TASK TO COMPLETE: Starting at the first line, reproduce the listing below in full, exactly as given.

───

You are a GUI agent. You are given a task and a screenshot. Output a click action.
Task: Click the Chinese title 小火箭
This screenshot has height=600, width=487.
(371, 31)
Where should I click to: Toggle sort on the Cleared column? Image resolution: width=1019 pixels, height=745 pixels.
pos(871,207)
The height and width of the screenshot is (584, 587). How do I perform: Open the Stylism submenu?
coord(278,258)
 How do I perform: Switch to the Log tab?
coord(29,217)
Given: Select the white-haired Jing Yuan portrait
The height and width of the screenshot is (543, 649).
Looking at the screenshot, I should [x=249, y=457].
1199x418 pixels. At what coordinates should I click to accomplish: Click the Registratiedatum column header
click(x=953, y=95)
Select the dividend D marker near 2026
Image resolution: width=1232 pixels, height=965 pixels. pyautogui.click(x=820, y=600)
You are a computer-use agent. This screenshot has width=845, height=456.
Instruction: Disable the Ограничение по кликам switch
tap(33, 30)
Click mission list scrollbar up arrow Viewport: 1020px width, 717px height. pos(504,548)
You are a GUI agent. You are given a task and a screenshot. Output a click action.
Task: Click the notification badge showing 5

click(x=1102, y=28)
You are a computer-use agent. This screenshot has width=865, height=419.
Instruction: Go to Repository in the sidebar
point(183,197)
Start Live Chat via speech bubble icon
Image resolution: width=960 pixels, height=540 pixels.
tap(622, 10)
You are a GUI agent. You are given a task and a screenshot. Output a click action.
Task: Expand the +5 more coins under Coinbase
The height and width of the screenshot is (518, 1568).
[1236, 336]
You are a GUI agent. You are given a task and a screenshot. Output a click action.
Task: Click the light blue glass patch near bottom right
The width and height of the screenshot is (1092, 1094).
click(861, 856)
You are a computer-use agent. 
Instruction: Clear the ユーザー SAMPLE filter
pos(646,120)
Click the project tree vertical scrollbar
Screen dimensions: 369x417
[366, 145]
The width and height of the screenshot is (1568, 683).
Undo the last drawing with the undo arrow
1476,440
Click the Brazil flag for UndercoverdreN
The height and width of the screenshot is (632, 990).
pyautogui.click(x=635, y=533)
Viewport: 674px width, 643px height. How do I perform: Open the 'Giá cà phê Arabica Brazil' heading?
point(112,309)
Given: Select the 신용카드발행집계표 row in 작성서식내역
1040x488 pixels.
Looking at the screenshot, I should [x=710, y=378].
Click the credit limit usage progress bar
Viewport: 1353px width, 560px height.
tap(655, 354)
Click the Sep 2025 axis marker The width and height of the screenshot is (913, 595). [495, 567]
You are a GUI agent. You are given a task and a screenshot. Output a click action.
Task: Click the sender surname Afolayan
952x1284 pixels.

───

RESULT FOR THIS EXERCISE:
You are a GUI agent. You are given a task and a screenshot. Output a click action.
Task: Click the Chinese title 小火箭
This screenshot has height=600, width=487.
(371, 31)
Where should I click to: Toggle sort on the Cleared column? Image resolution: width=1019 pixels, height=745 pixels.
pos(871,207)
The height and width of the screenshot is (584, 587). How do I perform: Open the Stylism submenu?
coord(278,258)
 How do I perform: Switch to the Log tab?
coord(29,217)
Given: Select the white-haired Jing Yuan portrait
The height and width of the screenshot is (543, 649).
Looking at the screenshot, I should [x=249, y=457].
1199x418 pixels. At what coordinates should I click to accomplish: Click the Registratiedatum column header
click(x=953, y=95)
Select the dividend D marker near 2026
Image resolution: width=1232 pixels, height=965 pixels. pyautogui.click(x=820, y=600)
You are a computer-use agent. This screenshot has width=845, height=456.
Instruction: Disable the Ограничение по кликам switch
tap(33, 30)
Click mission list scrollbar up arrow Viewport: 1020px width, 717px height. pos(504,548)
You are a GUI agent. You are given a task and a screenshot. Output a click action.
Task: Click the notification badge showing 5

click(x=1102, y=28)
You are a computer-use agent. This screenshot has width=865, height=419.
Instruction: Go to Repository in the sidebar
point(183,197)
Start Live Chat via speech bubble icon
Image resolution: width=960 pixels, height=540 pixels.
tap(622, 10)
You are a GUI agent. You are given a task and a screenshot. Output a click action.
Task: Expand the +5 more coins under Coinbase
The height and width of the screenshot is (518, 1568).
[1236, 336]
You are a GUI agent. You are given a task and a screenshot. Output a click action.
Task: Click the light blue glass patch near bottom right
The width and height of the screenshot is (1092, 1094).
click(861, 856)
You are a computer-use agent. 
Instruction: Clear the ユーザー SAMPLE filter
pos(646,120)
Click the project tree vertical scrollbar
Screen dimensions: 369x417
[366, 145]
The width and height of the screenshot is (1568, 683).
Undo the last drawing with the undo arrow
1476,440
Click the Brazil flag for UndercoverdreN
The height and width of the screenshot is (632, 990).
pyautogui.click(x=635, y=533)
Viewport: 674px width, 643px height. How do I perform: Open the 'Giá cà phê Arabica Brazil' heading?
point(112,309)
Given: Select the 신용카드발행집계표 row in 작성서식내역
1040x488 pixels.
Looking at the screenshot, I should [x=710, y=378].
Click the credit limit usage progress bar
Viewport: 1353px width, 560px height.
tap(655, 354)
Click the Sep 2025 axis marker The width and height of the screenshot is (913, 595). [495, 567]
You are a GUI agent. You are given a task and a screenshot. Output a click action.
Task: Click the sender surname Afolayan
952x1284 pixels.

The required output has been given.